Here is some targets which I want to acomplish in recent research:
Orbifold Fundamental Group Of 2-Orbifold
Orbifold is a natural generalization of manifold. One can define
orbifold fundamental group for an orbifold, as we do for a
manifold.
Though it has been almost half a century since Thurston gave this
conception, no one gives a total description of the fundamental groups
for all 2-orbifolds.
I believe I can calculate it in recent days.
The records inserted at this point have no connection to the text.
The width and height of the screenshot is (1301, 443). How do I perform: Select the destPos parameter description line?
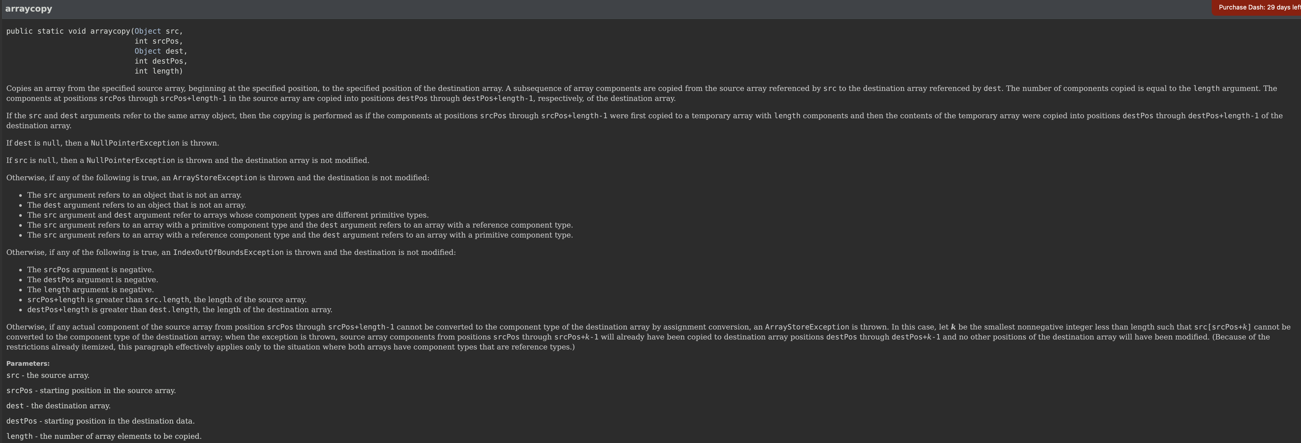[101, 421]
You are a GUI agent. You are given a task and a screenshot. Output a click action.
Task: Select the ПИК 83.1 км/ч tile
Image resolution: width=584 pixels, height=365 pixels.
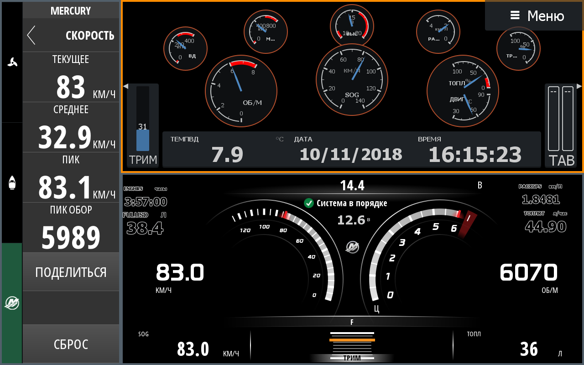tap(71, 177)
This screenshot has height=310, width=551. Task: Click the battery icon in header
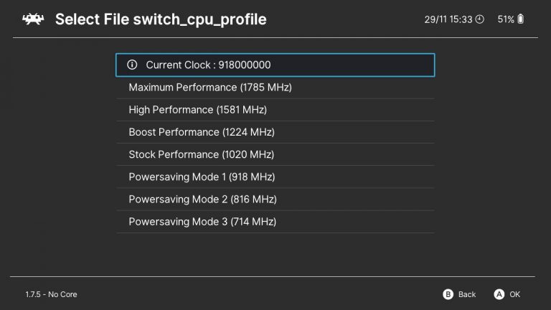[x=520, y=19]
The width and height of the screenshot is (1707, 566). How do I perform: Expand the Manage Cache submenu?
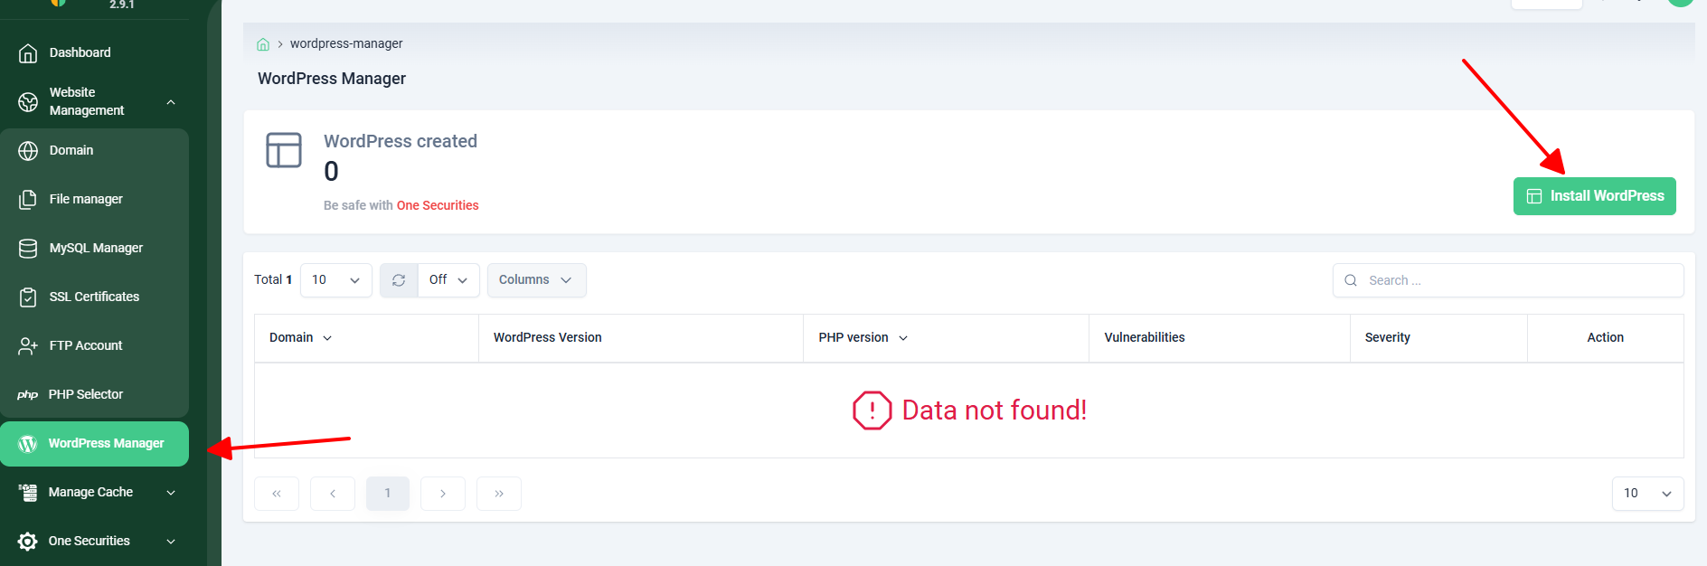click(171, 493)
Hurewize Theorem for Orbifold Fundamental Group and Weighted Homology
The motivation for me to calculate the orbifold fundamental groups
for all 2-orbifolds, is that I want to prove there exists Hurewize
isomorphism between orbifold fundamental group and the weighted homology
group.
There are many attempts to build a homology theory for orbifolds, which
can reflect the information about singular points of orbifolds. Weight
homology is one of them. Try to build some connections with classicial
conceptions will show that weight homology is a suitable tool to study
orbifolds.
Which Cohomology Element Can Be Realized as Euler Class of Some Vector Bundle
The KO-groups and cohomology groups of toric manifolds are clear. I want to figure out which cohomology element of cohomology element can be realized as Euler class.
Build A Class of Non-positive Curvature Spaces
I am not sure whether I can figure out this. But I think this is an interisting topic.